Obras principales : Historia de la locura en la época clásica, 1961; Las palabras y las cosas. Una arqueología de las ciencias sociales, 1966; La arqueología del saber, 1969; Vigilar y castigar, 1975; Un diálogo sobre el poder, 1971; Nietzsche, la Genealogía, La Historia, 1981; Historia de la sexualidad, [tres volúmenes: I, La voluntad de saber, 1976; II, El uso de los placeres, 1984; y III, La inquietud de sí, 1984 y un cuarto volumen inédito, Las confesiones de la carne.]

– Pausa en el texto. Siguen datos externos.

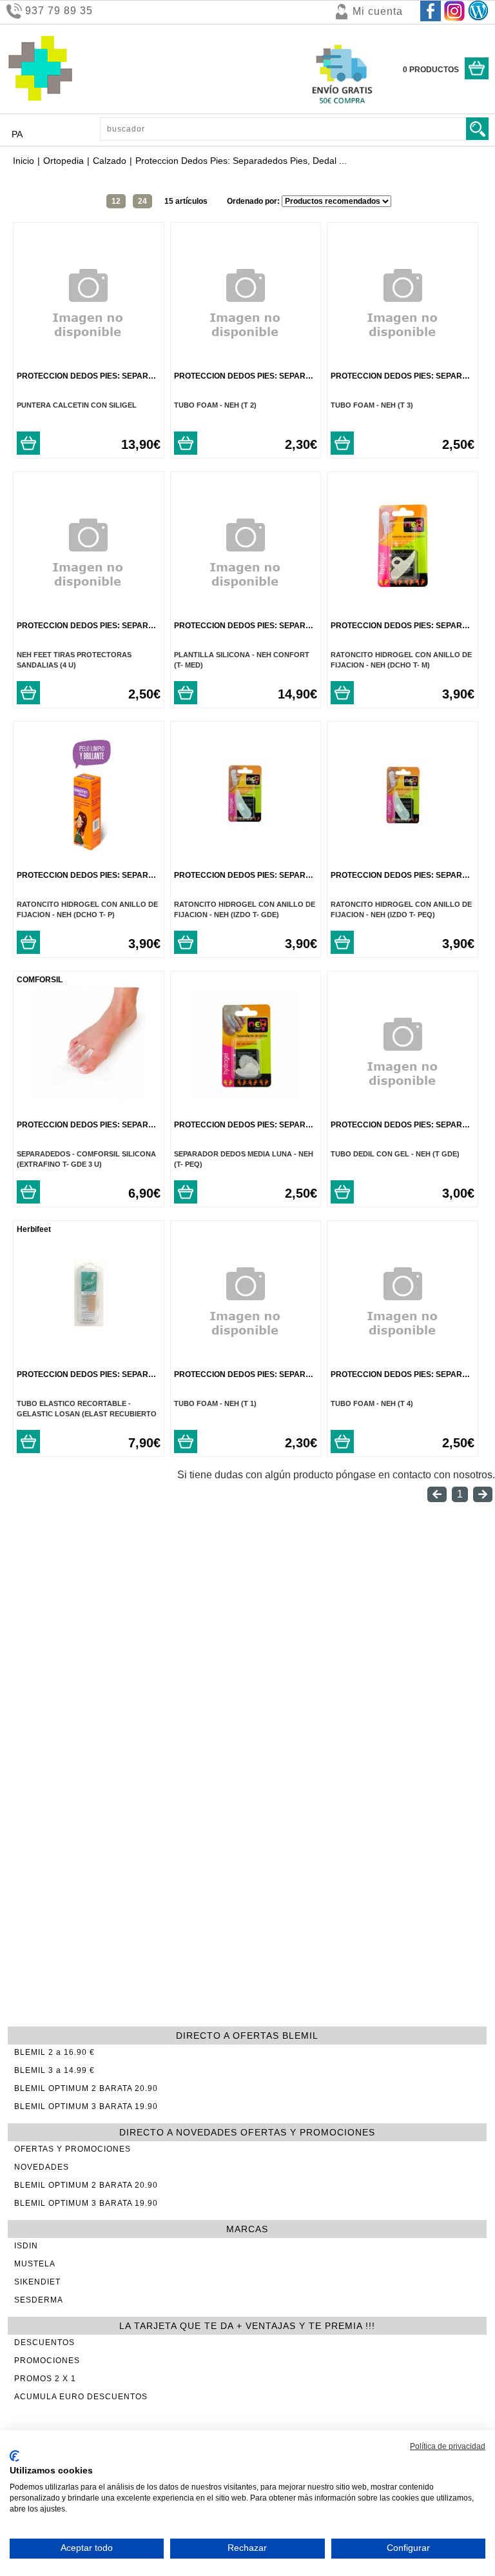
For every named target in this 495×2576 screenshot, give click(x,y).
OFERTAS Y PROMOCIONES (72, 2149)
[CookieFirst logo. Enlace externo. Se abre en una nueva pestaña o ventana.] (14, 2456)
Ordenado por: (254, 201)
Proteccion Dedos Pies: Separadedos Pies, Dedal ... (128, 376)
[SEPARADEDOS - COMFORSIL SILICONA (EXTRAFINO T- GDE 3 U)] (89, 1098)
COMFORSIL (40, 979)
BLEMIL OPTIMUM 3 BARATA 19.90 (86, 2106)
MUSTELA (34, 2263)
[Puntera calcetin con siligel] (88, 364)
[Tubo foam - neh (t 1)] (245, 1362)
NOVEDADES (41, 2167)
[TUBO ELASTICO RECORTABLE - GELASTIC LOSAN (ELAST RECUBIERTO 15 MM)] (89, 1347)
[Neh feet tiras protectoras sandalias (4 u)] (88, 613)
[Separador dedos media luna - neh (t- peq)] (245, 1098)
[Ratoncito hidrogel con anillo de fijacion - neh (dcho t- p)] (89, 848)
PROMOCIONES (47, 2360)
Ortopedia (63, 160)
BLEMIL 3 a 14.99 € (54, 2070)
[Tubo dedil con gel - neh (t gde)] (402, 1112)
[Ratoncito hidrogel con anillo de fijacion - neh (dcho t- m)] (402, 598)
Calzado (109, 160)
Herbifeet (34, 1229)
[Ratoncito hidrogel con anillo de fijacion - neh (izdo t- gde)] (245, 848)
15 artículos (186, 201)
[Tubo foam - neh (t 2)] (245, 364)
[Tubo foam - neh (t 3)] (402, 364)
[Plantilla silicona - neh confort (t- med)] (245, 613)
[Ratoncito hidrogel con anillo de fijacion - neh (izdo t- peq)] (402, 848)
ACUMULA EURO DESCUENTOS (81, 2396)
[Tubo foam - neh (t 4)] (402, 1362)
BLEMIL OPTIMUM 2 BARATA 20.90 (86, 2088)
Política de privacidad (447, 2446)
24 (142, 201)
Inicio (23, 160)
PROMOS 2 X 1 (45, 2378)
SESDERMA (38, 2299)
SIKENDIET (37, 2281)
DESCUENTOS (44, 2342)
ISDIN (26, 2245)
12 (116, 201)
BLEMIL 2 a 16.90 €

«Un diálogo sobre el poder» :: ISBN 84-206-1816-0
... sería preciso saber hasta dónde se ejerce el poder, mediante qué relevos y hasta qué instancias, a menudo ínfimas, de jerarquía, control, vigilancia, prohibiciones, coacciones. En todo lugar donde hay poder, el poder se ejerce. Nadie, hablando con propiedad, es su titular y, sin embargo, se ejerce en determinada dirección, con unos a un lado y los otros en el otro; no sabemos quién lo tiene exactamente, pero sabemos quién no lo tiene.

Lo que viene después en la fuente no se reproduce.